THE PROBLEM
Print the line that contains "Given: Click the search with name field" and every line after it through the last line of the records below, exactly as written and nothing else.

==== AVAILABLE RECORDS ====

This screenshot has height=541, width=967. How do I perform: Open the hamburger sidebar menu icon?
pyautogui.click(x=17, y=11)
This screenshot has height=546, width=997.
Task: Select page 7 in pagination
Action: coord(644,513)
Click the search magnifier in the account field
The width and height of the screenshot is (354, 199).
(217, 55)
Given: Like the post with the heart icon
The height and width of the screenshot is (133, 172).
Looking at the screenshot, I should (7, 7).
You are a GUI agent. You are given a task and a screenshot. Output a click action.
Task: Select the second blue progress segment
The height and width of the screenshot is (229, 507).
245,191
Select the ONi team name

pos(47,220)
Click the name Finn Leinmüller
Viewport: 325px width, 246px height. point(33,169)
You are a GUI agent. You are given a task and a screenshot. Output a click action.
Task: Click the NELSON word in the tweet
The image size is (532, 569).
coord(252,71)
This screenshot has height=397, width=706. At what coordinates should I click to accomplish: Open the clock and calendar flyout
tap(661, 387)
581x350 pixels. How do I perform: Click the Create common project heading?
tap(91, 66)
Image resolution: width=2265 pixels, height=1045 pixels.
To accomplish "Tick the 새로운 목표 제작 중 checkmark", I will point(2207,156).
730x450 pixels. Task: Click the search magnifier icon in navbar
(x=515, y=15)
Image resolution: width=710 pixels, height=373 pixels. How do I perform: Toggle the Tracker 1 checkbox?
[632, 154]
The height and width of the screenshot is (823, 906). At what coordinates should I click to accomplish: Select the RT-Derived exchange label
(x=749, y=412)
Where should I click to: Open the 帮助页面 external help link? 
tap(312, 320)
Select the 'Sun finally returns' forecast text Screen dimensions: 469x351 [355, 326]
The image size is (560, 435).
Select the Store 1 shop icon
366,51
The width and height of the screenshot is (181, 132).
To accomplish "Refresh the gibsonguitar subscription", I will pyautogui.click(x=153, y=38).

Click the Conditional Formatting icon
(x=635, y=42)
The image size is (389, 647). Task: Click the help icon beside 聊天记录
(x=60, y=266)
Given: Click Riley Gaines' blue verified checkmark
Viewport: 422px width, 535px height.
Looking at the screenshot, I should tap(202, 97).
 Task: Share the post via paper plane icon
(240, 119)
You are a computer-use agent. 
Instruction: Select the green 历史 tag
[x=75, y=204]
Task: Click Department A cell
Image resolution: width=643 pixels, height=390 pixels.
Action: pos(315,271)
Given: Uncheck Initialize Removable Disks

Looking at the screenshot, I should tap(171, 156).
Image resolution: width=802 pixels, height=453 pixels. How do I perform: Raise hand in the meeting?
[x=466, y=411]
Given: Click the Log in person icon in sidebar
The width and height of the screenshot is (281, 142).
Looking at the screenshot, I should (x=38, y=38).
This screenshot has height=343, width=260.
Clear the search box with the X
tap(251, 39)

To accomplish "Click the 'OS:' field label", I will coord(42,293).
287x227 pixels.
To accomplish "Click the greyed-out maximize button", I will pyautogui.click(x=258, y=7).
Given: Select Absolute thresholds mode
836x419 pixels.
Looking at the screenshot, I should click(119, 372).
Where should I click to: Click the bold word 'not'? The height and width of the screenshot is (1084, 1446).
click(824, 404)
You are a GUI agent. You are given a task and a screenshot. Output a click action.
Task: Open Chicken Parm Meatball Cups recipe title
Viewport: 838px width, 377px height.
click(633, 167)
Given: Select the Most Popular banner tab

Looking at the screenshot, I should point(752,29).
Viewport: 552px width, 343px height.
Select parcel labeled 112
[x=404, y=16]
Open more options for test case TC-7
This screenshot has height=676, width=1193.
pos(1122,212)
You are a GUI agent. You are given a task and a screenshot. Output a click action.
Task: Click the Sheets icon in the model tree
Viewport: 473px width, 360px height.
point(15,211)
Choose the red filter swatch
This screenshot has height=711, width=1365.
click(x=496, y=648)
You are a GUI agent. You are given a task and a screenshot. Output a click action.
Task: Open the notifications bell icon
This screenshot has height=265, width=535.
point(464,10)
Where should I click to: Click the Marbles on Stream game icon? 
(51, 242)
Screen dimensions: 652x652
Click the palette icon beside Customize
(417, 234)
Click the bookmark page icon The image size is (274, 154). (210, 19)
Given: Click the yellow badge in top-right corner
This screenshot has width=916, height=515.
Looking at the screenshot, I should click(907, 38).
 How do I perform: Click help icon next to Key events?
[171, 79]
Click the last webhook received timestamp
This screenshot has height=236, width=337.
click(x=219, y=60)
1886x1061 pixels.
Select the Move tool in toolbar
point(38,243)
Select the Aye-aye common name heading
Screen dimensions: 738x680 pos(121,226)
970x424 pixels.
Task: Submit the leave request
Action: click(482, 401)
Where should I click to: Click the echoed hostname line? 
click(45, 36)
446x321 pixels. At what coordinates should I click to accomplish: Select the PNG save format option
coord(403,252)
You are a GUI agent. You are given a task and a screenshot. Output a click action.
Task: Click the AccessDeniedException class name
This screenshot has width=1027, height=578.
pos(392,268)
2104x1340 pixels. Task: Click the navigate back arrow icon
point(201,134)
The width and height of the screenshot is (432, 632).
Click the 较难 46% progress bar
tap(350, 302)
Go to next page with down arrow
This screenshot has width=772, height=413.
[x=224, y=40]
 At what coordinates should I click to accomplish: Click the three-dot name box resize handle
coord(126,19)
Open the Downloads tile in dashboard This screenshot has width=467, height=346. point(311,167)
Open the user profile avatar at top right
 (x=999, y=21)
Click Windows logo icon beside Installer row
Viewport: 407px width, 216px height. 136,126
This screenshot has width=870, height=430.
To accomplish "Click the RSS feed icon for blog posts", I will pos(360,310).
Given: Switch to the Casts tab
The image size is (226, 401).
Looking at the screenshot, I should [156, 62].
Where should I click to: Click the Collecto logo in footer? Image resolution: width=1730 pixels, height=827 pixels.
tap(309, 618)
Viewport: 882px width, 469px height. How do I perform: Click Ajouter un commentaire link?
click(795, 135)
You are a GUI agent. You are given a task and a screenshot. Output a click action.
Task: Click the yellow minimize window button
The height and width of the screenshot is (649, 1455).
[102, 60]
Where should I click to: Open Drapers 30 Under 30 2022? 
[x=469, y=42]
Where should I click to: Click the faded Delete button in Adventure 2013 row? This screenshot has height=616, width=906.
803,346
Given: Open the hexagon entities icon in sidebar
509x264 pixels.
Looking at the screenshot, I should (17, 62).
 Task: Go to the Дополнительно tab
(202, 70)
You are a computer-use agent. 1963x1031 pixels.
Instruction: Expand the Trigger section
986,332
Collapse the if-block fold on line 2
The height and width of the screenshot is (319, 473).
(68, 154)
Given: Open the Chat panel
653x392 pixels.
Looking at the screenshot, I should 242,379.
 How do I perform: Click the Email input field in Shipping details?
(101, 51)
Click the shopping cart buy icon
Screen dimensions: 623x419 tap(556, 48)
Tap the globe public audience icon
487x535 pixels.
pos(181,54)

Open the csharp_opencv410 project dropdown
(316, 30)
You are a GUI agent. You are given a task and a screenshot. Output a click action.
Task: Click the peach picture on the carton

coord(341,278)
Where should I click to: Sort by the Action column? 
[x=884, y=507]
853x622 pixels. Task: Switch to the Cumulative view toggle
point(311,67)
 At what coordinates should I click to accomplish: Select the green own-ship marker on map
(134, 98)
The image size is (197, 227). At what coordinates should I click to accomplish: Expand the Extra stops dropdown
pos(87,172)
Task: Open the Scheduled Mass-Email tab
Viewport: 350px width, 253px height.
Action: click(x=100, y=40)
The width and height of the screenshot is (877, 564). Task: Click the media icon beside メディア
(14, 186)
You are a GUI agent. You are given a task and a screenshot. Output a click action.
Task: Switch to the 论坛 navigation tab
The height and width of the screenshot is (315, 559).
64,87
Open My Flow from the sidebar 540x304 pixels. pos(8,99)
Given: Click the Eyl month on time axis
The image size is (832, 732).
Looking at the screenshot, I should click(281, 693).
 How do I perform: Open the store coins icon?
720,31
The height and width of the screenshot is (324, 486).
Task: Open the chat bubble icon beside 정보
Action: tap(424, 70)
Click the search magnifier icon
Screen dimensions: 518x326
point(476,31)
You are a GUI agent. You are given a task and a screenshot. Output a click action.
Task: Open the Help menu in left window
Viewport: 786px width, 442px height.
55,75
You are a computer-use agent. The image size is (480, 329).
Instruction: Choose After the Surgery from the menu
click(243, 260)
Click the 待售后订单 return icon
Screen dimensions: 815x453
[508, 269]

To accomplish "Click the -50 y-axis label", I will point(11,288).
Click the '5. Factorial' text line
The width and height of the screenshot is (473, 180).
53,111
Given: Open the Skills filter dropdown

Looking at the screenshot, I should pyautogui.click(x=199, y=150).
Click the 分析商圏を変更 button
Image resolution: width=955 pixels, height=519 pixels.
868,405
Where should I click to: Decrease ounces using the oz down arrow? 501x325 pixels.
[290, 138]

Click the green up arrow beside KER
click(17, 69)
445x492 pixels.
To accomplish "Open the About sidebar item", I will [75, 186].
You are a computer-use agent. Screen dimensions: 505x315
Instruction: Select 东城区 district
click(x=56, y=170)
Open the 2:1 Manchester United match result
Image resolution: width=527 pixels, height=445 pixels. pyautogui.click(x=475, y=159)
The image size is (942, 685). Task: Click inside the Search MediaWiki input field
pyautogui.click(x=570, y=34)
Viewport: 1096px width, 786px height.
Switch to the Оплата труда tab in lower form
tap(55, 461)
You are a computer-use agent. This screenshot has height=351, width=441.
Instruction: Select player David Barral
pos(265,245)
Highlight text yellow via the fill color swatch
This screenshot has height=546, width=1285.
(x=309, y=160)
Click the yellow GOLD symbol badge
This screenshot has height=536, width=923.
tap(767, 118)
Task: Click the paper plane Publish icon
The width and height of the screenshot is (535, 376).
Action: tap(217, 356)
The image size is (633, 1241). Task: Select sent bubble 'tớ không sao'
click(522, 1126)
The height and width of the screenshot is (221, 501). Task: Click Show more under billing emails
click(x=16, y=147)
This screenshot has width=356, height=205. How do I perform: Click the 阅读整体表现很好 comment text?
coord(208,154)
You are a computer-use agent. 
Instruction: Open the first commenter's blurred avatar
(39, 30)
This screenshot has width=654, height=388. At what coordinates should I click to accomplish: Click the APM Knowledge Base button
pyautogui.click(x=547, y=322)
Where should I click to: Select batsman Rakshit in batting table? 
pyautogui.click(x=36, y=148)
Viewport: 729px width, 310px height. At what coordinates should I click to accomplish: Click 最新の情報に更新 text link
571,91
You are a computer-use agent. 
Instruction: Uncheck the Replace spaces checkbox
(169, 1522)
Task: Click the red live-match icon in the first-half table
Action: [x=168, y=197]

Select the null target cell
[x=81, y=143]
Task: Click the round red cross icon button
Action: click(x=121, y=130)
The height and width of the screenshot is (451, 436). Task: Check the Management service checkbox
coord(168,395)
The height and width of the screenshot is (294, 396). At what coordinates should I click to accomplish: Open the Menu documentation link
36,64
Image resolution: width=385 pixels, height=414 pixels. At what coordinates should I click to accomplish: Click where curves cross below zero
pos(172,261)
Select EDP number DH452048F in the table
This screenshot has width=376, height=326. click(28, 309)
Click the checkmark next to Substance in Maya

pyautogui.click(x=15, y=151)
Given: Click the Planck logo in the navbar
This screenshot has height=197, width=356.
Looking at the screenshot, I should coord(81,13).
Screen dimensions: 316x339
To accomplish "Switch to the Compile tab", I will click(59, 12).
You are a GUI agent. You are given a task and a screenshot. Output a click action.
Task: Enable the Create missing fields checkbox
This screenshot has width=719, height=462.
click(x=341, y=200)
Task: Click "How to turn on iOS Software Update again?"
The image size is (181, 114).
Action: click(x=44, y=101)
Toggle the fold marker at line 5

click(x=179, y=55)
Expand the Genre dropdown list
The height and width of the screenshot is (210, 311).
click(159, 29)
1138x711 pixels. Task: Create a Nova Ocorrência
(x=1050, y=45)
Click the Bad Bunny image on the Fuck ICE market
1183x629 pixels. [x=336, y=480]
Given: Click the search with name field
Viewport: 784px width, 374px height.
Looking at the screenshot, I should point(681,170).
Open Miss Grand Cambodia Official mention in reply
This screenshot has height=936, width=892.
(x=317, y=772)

====

EXERCISE RESULT
Given: Click the search with name field
Viewport: 784px width, 374px height.
Looking at the screenshot, I should point(681,170).
Open Miss Grand Cambodia Official mention in reply
This screenshot has height=936, width=892.
(x=317, y=772)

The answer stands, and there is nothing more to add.